Confronting New and Persistent Equity Challenges
By The BELE Network
The Society for Research on Educational Effectiveness (SREE) continued its virtual convening, Examining Education Research through the 2020 Lens, with a conversation on “Confronting New and Persistent Equity Challenges: What Districts Need Now to Take Innovative Action.” Nicole Beechum of the University of Chicago and a member of the BELE Network moderated the panel, which featured:
- Tiffany Brunson, Principal, Field-Stevenson Intermediate School and Forest Park High School
- Maurice Swinney, Chief Equity Officer, Chicago Public Schools
- Eric Moore, Senior Accountability Research Officer, Minneapolis Public Schools
Their conversation highlighted many important themes around the greater visibility of equity challenges in schools over the past year and how leaders can best respond. Read on to find key takeaways from the discussion that district leaders can take into account when combating these inequities.
Directing Our Focus
The inequities in our school systems affect everyone, but they are most easily identifiable when we focus on marginalized students. What does redirecting our focus in this way really achieve? Eric asks us to think about what the data tells us. While he was once excited about predicting educational outcomes for students, he realized that he was “just measuring how well students are acquiescing to white spaces.” Because most students solidify their sense of self and racial identity by the third grade, they may choose to disengage from inequitable classroom domains in favor of spaces where they feel honored and can succeed in.

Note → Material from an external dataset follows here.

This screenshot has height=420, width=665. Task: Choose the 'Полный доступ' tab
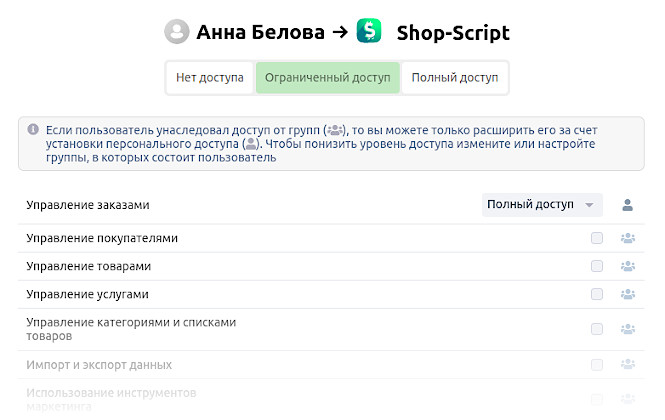point(455,78)
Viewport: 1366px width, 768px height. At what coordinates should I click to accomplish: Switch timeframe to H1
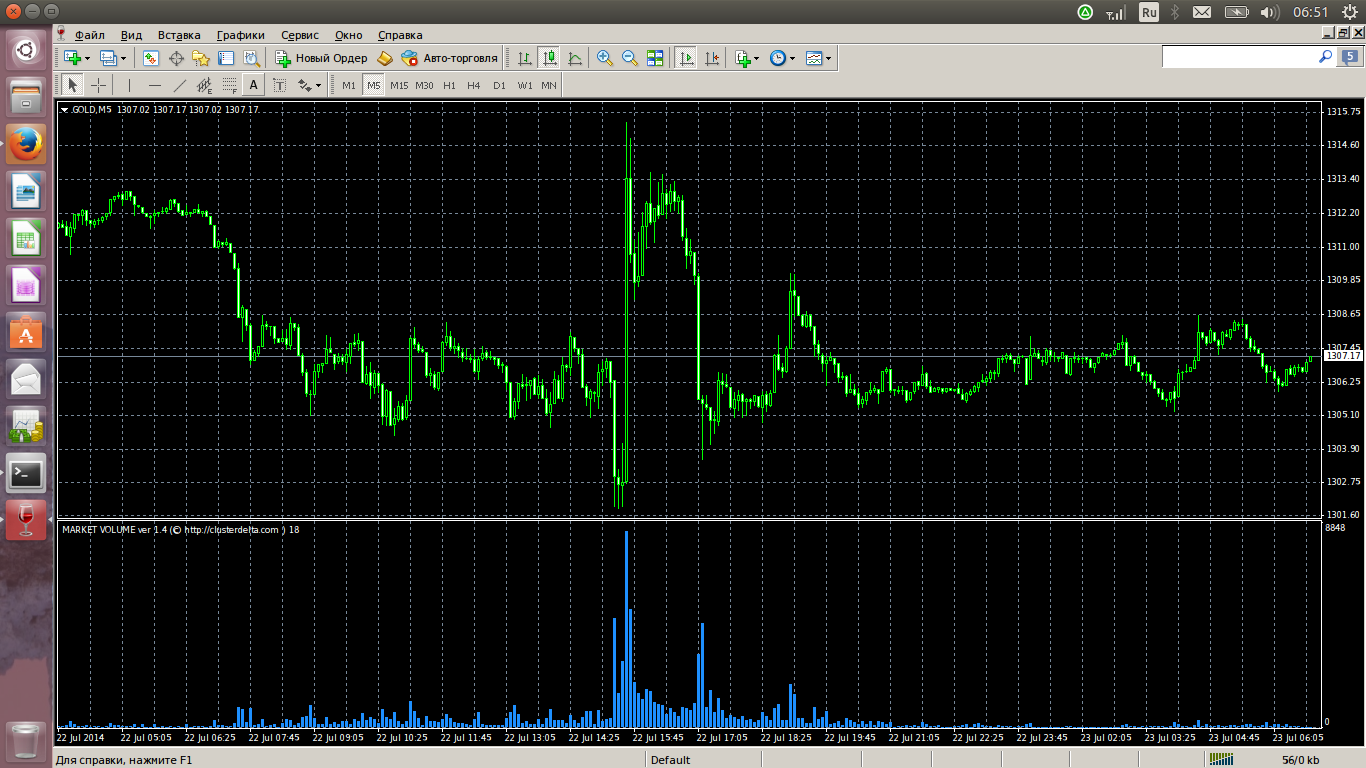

Nicole adds that we need to use data from a humanizing perspective. When a young person says that they don’t feel respected, that is a factual piece of data. It is our responsibility to act on this data and use it to combat inequitable systems that affect all students by directing our focus where it is most needed.
Don’t Interpret. Listen.
We must realize that “doing something” is effective when we take the student seriously, rather than merely interpret what they say. Tiffany often emphasized the importance of not dismissing, interpreting, or tokenizing young voices. Systems don’t change when our interactions with young people boil down to “he’s 12, what does he know?”
She reminds us of what they do know. They know what it’s like to be 12 years old in this school, in this country. They may know what it’s like to come from homes that lack heat in the winter or WiFi during remote learning. Educators must engage with these students and ask questions to get to the heart of what they’re saying. Merely interpreting the student’s voice will only perpetuate the same inequities.
Preparing Our Teachers
Constructively listening to student voices is tough, and it is unfair to expect educators to automatically know how to do it effectively. Eric noted the importance of equity training for adults because if we expect our students to be vulnerable and express themselves emotionally, then we need to prepare our teachers and adults to receive that information.

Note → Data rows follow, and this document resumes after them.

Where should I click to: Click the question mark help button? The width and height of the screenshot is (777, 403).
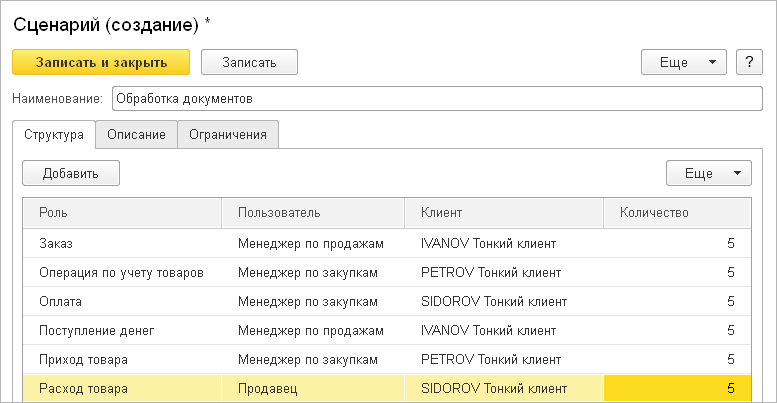click(749, 62)
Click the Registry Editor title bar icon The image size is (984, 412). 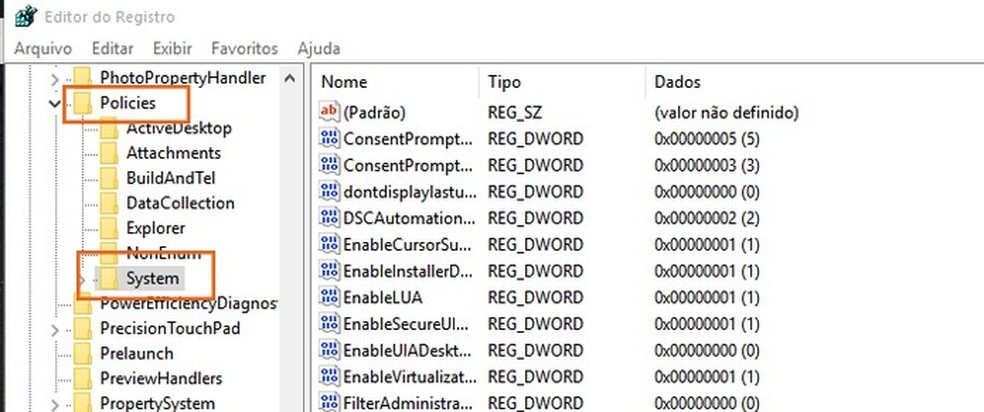coord(25,15)
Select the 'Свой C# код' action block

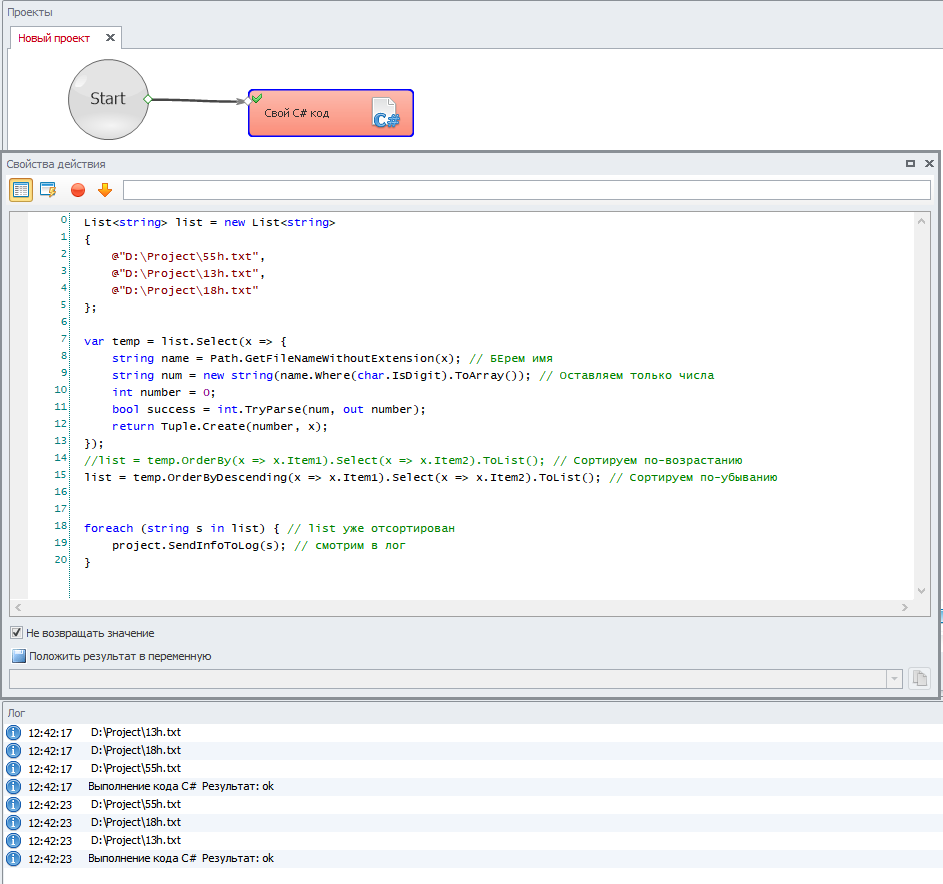[x=310, y=113]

Maurice is clear that any tools used by educators — such as empathy interviews to encourage students to express themselves — must also create a space of vulnerability for teachers. It should be an active process where teachers ask themselves, for example, “How am I interacting with this Black student in my classroom?”
This way, Eric says that teachers can interrogate themselves in order to engage students socially and emotionally and give them the space they need to succeed. This will certainly be difficult for some educators, but creating that space of vulnerability is a fundamental step towards dismantling inequitable structures in education.
A Way of Being
The good news is that none of this occurs in a vacuum — it occurs within the framework of social-emotional learning (SEL) in schools. All participants agreed that SEL is not a program but rather a way of being. By starting from an SEL framework, Maurice says that his district was able to create programs that fed students and provided WiFi for remote learning during the pandemic because students cannot learn otherwise.
Still, we need these priorities to move faster, which includes, for example, having philanthropic organizations put money into the wellness of people. It includes having researchers document what is working so that educators don’t need to reinvent the wheel when they step into a new role.
Tiffany closed the discussion with a reminder we could all use:
“We can’t complain about the system, because we are the system. If we are to move forward, then we have to collectively commit to changing it at every level.”
The BELE Network is dedicated to reimagining our inequitable school system that has failed too many for too long, and is committed to transforming our classrooms into learning environments that nurture the intellectual, emotional and cultural growth of all students — especially students of color.